- Calling performance marketing platforms a scam (repeatedly, both in the title and in the narrative) doesn't explain how those same performance marketing platforms are carrying the majority of traffic acquisition in most of the B2C companies that went public this year (and practically all of the DTC ones). Calling into question the accuracy of measurement is one thing. Calling it a scam is wrong and designed to rank on HN rather than to be reflective of the true value of those platforms.
- As I pointed out in my original post, all you have to do is use incrementality studies and 98% of the criticism instantly goes away.
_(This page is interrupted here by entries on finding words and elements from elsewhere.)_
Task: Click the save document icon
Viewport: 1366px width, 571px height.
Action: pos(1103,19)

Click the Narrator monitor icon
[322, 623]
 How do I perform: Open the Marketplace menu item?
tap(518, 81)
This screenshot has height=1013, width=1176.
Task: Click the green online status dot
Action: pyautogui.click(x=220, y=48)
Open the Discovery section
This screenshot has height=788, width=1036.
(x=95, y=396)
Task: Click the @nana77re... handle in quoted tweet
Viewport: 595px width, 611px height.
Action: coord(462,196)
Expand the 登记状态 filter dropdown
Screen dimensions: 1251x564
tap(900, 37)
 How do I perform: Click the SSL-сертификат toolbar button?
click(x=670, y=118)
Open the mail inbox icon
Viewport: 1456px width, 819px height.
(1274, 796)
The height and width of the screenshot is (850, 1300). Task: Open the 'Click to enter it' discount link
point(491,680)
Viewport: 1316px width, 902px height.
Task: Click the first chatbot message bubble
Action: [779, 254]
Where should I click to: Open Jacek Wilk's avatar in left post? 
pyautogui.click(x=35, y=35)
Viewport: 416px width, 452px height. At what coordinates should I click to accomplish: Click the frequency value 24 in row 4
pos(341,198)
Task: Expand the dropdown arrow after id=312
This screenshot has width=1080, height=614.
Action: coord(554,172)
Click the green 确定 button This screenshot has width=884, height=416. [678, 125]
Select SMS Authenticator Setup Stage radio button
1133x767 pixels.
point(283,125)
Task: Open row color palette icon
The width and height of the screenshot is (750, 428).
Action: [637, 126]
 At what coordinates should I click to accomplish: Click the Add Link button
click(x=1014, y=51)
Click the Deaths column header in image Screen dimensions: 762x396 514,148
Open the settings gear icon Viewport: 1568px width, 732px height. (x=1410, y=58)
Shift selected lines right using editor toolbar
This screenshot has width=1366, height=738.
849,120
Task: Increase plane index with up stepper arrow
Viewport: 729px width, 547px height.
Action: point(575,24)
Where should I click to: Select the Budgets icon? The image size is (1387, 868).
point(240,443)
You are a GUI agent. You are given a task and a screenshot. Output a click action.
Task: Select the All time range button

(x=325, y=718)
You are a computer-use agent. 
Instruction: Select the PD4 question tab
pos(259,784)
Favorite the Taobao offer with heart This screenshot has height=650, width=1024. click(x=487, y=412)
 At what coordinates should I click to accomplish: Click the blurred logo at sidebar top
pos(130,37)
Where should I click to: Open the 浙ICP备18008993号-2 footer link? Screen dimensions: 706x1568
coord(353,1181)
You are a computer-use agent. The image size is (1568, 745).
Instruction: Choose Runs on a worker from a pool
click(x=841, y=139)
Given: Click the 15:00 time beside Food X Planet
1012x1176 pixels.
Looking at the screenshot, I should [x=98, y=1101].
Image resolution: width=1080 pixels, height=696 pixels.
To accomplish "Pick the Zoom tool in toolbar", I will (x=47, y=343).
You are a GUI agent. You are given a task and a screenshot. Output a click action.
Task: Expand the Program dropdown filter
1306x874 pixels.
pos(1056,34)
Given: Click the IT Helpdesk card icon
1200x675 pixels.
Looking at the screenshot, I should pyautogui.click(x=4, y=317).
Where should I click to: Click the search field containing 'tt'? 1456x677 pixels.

Rand implies that you have to do your own studies (by eg, following Avinash Kaushik's methodology) which is 100% wrong - Facebook will do them for you if you reach a certain spend limit, or 3rd parties will as well with no spend limits. Also, from experience, this really becomes an issue once you spend meaningful amounts on two platforms at the same time. His rant on this subject has an iota of truth and a whole lot of sensationalism mixed together, and overall leads to wrong conslusions.
- He conflates "paid search" with "all performance marketing platforms", including "paid social." It would have been helpful to point out that the challenges with branded terms are entirely isolated to paid search and have nothing to do with paid social.
- My favorite sensationalist tactic: frame a strong accusation as a question. This way you get the clicks, but you can still cover your ass by linking to resources that with enough research would allow the reader to answer the question with a "No." But in lieu of that research, the implication is that the answer is a "Yes." You'll see this tactic used by less reputative media sources, and I was disappointed to see Rand do the same.
I could go on but hopefully this will suffice.